▶ [WRITTEN PROBLEM] In the listing below, begin at the line that has "You are a GUI" and stop after the line that has "The width and height of the screenshot is (477, 545).". Reproduce only those lines, substituting "Choose" for each "Select" and keeping everything else the same, and omit the pictures.

▶ [SUPPLIED RECORDS]
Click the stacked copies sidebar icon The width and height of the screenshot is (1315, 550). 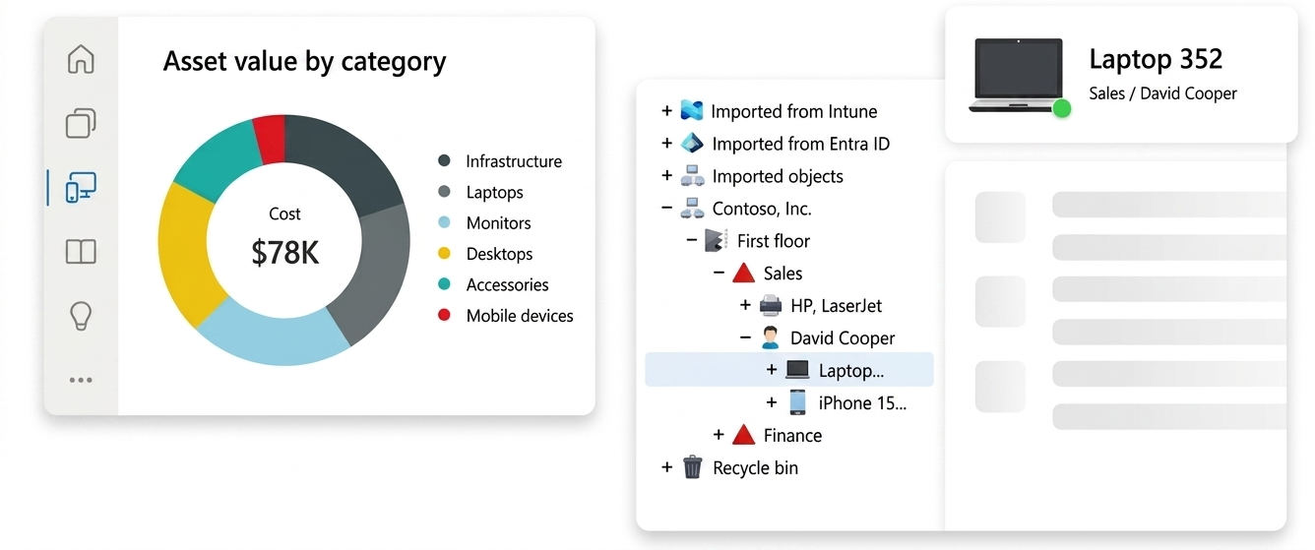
...
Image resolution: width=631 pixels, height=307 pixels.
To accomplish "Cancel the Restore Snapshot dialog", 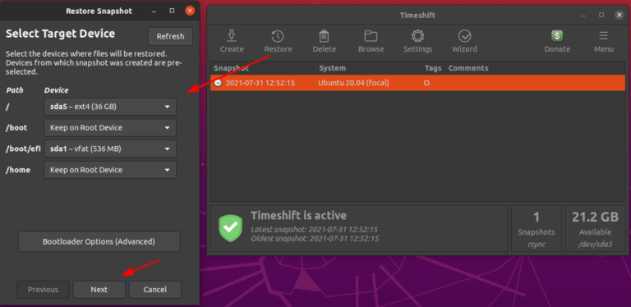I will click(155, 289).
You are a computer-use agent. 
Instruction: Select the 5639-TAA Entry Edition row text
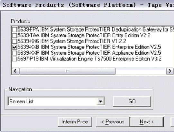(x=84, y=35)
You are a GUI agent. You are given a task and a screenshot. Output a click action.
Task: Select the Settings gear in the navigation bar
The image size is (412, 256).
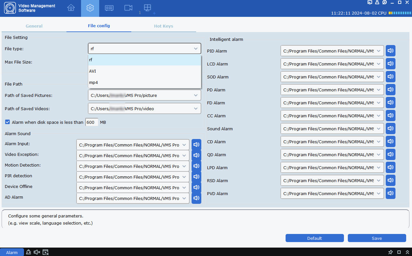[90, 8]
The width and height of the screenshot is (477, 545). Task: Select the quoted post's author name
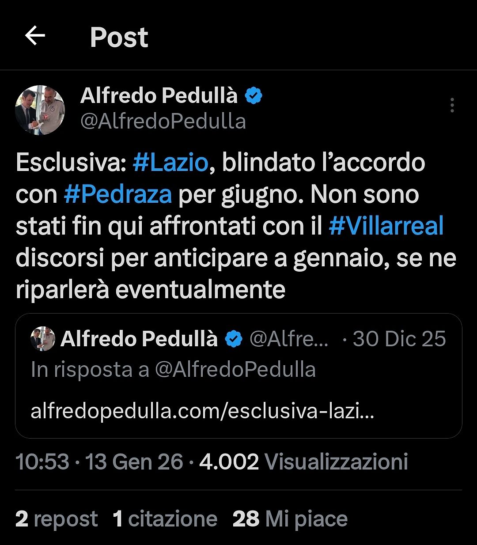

▶ [FULL OUTPUT]
You are a GUI agent. You are given a task and a screenshot. Output a click action.
Task: Choose the Settings gear in the navigation bar
The image size is (412, 256).
[90, 8]
The width and height of the screenshot is (477, 545). Task: Choose the quoted post's author name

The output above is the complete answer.